Deadly Identity is a story of violence and redemption. Susan, young, pregnant and married to a Miami drug-lord, is a prisoner in her own home. Her husband Dirk, who makes the mistake of sampling his own wares, is violent and abusive. Susan walks a fine and dangerous line until the night when an accident in the kitchen sets Dirk off and he beats her and kills her unborn child. Authorities arrest Dirk and Susan agrees to testify against him. At the end of the trial, Dirk promises to kill Susan and her whole family. The FBI try to keep her safe by putting her and her mother into the Witness Protection Program but instead of keeping them together, they are separated, moving Susan (now Rachel) to New York and her mother to Florida. Several years later, Susan/Rachel learns that Dirk has escaped prison and the FBI is forced to move her to another location, Jackson Hole, Wyoming.

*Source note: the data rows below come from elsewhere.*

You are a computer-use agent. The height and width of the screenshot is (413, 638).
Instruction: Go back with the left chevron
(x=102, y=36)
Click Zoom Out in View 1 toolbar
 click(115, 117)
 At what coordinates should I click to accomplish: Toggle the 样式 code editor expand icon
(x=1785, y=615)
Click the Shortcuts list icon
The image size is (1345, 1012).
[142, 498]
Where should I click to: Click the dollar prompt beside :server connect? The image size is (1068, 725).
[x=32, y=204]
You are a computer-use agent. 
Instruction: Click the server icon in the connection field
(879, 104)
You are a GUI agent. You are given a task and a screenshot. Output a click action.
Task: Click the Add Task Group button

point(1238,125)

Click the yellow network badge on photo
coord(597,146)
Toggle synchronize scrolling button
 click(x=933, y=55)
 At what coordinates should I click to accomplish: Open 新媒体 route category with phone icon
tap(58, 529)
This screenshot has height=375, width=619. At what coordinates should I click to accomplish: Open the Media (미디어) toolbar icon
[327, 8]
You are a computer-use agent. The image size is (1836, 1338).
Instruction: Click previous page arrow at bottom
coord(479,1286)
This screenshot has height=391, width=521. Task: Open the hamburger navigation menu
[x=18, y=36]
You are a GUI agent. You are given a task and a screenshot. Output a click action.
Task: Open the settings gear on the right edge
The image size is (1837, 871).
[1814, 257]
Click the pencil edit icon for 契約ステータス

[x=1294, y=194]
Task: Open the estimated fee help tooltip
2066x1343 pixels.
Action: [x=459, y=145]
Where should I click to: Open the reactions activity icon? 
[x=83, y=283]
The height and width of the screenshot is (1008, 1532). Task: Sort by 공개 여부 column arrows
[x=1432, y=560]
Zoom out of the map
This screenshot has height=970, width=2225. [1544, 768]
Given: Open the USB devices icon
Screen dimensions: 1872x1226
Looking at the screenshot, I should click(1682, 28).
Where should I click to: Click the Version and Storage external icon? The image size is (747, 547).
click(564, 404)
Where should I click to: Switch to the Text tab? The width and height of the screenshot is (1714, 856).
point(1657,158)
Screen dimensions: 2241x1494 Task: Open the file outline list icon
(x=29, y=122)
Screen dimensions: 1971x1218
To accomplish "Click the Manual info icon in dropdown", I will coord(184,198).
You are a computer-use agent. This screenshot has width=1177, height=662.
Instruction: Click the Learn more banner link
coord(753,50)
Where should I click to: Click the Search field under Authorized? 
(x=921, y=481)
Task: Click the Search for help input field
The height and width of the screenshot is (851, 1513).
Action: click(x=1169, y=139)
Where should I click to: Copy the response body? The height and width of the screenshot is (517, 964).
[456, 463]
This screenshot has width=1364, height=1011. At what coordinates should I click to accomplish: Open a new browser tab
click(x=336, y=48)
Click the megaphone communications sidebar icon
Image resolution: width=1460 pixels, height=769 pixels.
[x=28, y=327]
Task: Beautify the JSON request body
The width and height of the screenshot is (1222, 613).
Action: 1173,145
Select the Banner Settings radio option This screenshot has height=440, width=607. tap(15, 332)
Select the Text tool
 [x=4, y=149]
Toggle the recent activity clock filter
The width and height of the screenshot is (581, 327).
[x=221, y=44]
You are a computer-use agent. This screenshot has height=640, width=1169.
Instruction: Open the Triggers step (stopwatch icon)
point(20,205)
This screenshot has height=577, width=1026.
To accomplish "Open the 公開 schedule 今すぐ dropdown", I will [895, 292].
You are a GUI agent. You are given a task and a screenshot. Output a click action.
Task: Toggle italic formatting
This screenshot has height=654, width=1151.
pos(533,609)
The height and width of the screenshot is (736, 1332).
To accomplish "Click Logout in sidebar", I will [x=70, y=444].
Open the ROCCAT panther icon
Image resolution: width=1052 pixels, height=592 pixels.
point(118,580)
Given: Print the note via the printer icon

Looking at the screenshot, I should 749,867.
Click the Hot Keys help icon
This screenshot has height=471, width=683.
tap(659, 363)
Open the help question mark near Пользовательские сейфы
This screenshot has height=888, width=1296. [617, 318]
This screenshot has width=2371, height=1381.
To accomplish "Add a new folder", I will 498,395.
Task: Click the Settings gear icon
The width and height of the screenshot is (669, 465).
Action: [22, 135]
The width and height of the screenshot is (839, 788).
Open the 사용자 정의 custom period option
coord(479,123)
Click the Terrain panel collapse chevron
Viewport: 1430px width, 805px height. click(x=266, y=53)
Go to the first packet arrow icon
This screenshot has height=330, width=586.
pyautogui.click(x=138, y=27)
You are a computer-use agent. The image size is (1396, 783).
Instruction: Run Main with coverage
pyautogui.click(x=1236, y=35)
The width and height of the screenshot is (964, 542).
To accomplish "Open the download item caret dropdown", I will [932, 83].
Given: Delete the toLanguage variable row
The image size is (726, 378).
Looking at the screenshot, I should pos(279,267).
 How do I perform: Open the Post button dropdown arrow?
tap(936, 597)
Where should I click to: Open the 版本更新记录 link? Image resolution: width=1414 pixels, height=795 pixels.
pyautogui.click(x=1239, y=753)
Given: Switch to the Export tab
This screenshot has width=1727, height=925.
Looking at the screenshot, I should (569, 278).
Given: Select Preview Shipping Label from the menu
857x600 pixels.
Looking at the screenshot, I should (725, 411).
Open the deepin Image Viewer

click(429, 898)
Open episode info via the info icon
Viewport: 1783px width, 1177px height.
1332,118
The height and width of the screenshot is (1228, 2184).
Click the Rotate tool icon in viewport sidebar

On Rachel’s first night in Wyoming as she is driving a rented car from Cheyenne into Jackson Hole, she comes across a wreck. A young mother has run her car into the side of a mountain. She is dead but her 3 month old baby is safe in the rear of the car. Deputy Sheriff Cade comes upon the wreck and finds Rachel trying to open the driver’s door to help the young mother. Cade is living in his own hell. Several years before his wife and child were killed in a similar wreck, and the young mother in this incident is his best friend’s widow and the child is his god-daughter. All of a sudden Cade is forced out of his own well of grief into the role of single father and he sees Rachel as his Angel sent to help him raise this tiny child.
Rachel becomes enveloped in the love of Cade’s family, the wonder of raising Cade’s adopted daughter, a child who is quickly taking the place of her lost baby. And she is slowly coming to love Cade and to rely on his strength and kindness.
The tension of the story relies on the anguish Rachel feels for the danger that she has brought to this gentle and loving family. She lives in fear that her ex-husband will find her and harm those she has come to love so deeply. She is also ashamed of the lies that she has been forced to tell about her past.
Deadly Identity is a satisfying but predictable story. It does offer some insight into the Witness Protection Program and the problems involved in trying to hide in this world where computer hackers seem to be able to ferret out every secret no matter how deeply buried. The romance between Cade and Rachel is sweet but is seems to lack depth. I wish that Ms McKenna had fleshed out the relationship between Rachel and her mother, Daisy, as well as the one between Cade and his parents. The characters lack dimension, and the story is just a bit common. Dirk is just not evil enough, and I wondered during the chapter about his Mexican plastic surgery why in the world would a beautiful young girl like Susan/Rachel be taken in by an acne scarred, chinless, beady-eyed scum like him? It just doesn’t compute. But I think the most disturbing element of the story comes in the beginning with the death of the young widow on the mountain road. This woman has lived her whole life in these mountains and knows the roads intimately. What mother would be driving with her infant in the car on a slick, snowy road…without her seatbelt on? I know the story wouldn’t have worked if the mother hadn’t been killed but surely there was another more believable way….no seatbelt? Oh, come on! Put an assassin in the trees, one of the gang who killed her husband in the recent drug bust. Add a bit more complexity to the story; after all it is supposed to be Romantic Suspense.
And another thing…the cover! I’ve written in blogs before about book cover art. This is just another one of those misses that truly irritates me. A more appropriate cover would have been a picture of the Teton range or Jackson Hole or even a cowboy. But this cover just doesn’t work.